* **Set problem**: Reproduce each of the records below word for word, leaving the pictures out of your answer.

— START OF Input for this task —

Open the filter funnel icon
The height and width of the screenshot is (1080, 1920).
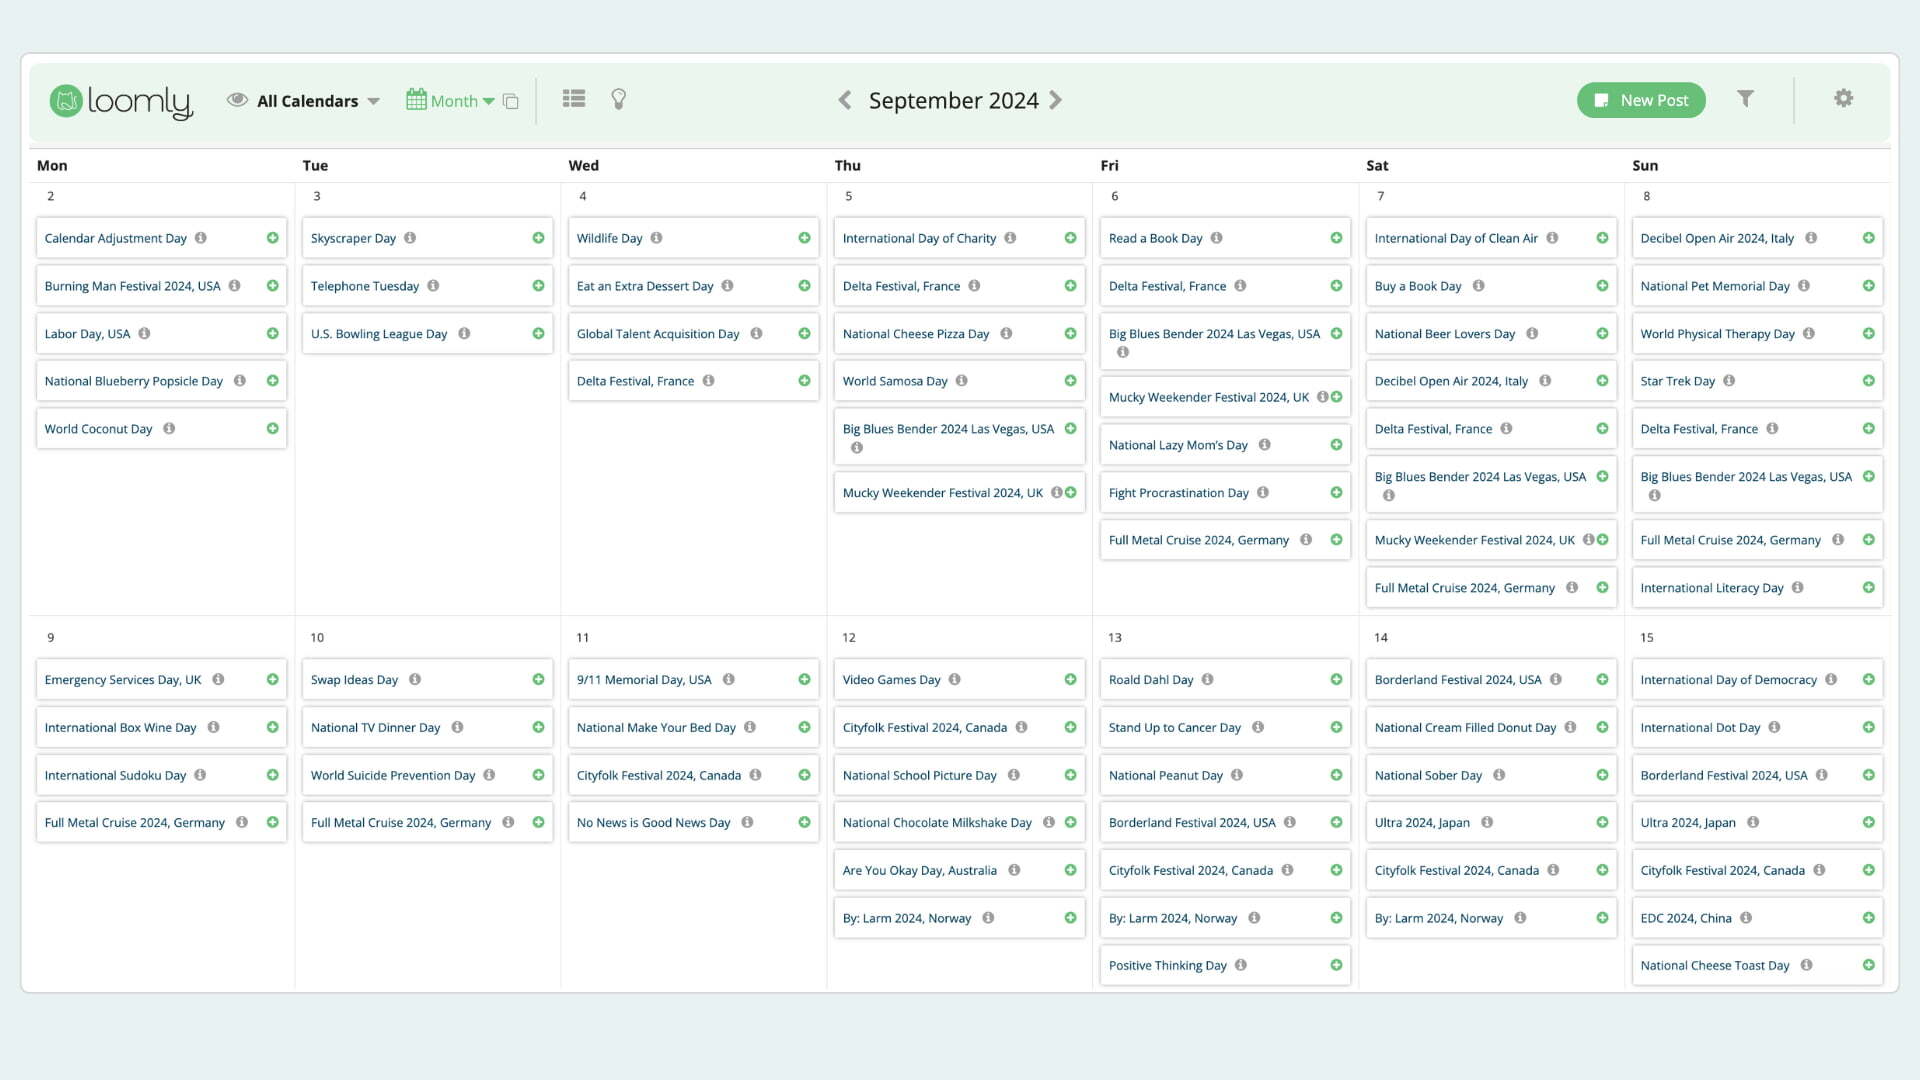coord(1745,98)
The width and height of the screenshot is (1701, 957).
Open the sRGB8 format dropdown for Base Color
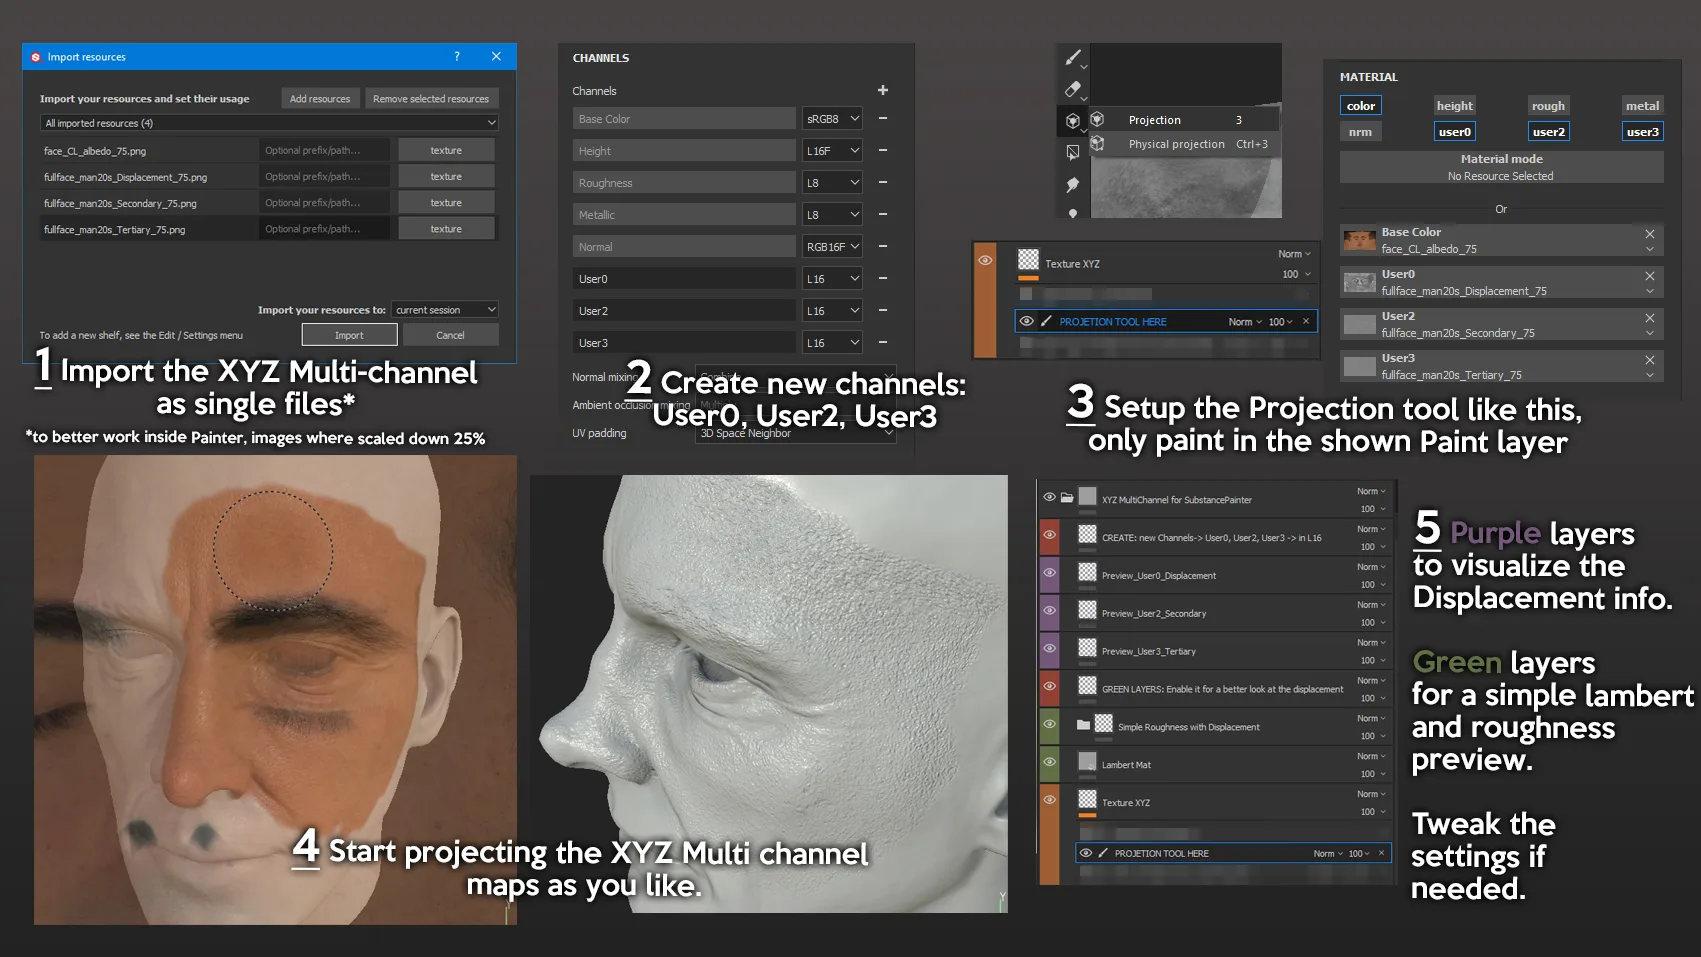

— END OF Input for this task —

* **Solution to this problem**:
Open the filter funnel icon
The height and width of the screenshot is (1080, 1920).
coord(1745,98)
The width and height of the screenshot is (1701, 957).
Open the sRGB8 format dropdown for Base Color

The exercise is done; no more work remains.